Assemblyman Chad Mayes introduced a bill in January to create a wildfire disaster fund in California. Public services would contribute to the fund each year and a public authority would monitor it. The money would guarantee the bonds and the utilities could use the proceeds of the sale to settle the claims relating to the wildfires.
Many details have to be settled, said Mayes. Can utilities charge some of the costs to customers? If yes how much? Should the government start the fund with money from its cap-and-trade program? Sacramento is nevertheless committed to solving the problem "because we have to keep the lights on," he said.
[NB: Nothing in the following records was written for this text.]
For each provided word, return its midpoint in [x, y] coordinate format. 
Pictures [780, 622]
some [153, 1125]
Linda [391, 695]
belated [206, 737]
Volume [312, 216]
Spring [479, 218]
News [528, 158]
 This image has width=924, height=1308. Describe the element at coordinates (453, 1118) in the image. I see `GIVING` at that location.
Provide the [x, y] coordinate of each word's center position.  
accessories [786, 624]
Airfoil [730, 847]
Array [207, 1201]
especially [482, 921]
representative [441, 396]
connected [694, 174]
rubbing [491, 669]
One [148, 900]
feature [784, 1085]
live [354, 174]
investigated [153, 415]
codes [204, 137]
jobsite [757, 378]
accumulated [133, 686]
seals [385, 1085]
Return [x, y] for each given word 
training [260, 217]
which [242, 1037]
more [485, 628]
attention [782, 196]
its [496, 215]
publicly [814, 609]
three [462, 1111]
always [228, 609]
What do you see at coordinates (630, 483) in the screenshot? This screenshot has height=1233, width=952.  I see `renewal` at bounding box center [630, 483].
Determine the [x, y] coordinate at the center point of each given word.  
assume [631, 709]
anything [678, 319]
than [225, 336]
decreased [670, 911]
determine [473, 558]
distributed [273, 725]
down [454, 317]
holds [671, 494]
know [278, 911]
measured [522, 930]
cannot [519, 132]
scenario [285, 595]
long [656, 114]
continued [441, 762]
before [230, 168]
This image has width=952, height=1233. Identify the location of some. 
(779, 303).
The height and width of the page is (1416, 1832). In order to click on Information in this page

"The idea is to pre-finance the disaster, not after the disaster," said Mayes, a Republican representing the desert communities around Palm Springs. With the law passed last year, "We tried to post-finance the disaster."
But for some reason, the political will to protect the state's public services is virtually non-existent. And the only solution that lawmakers and the State utility control authority have retained so far – at least with regard to PG & E – is to dissolve the recognized public services responsible for forest fires and placing them under the control of the state. And while public services have been the main source of the press, the fact remains that 95% of state fires are caused by negligent and magnified human errors – not by related to climate change – but by the terrible lands of the state. management policies.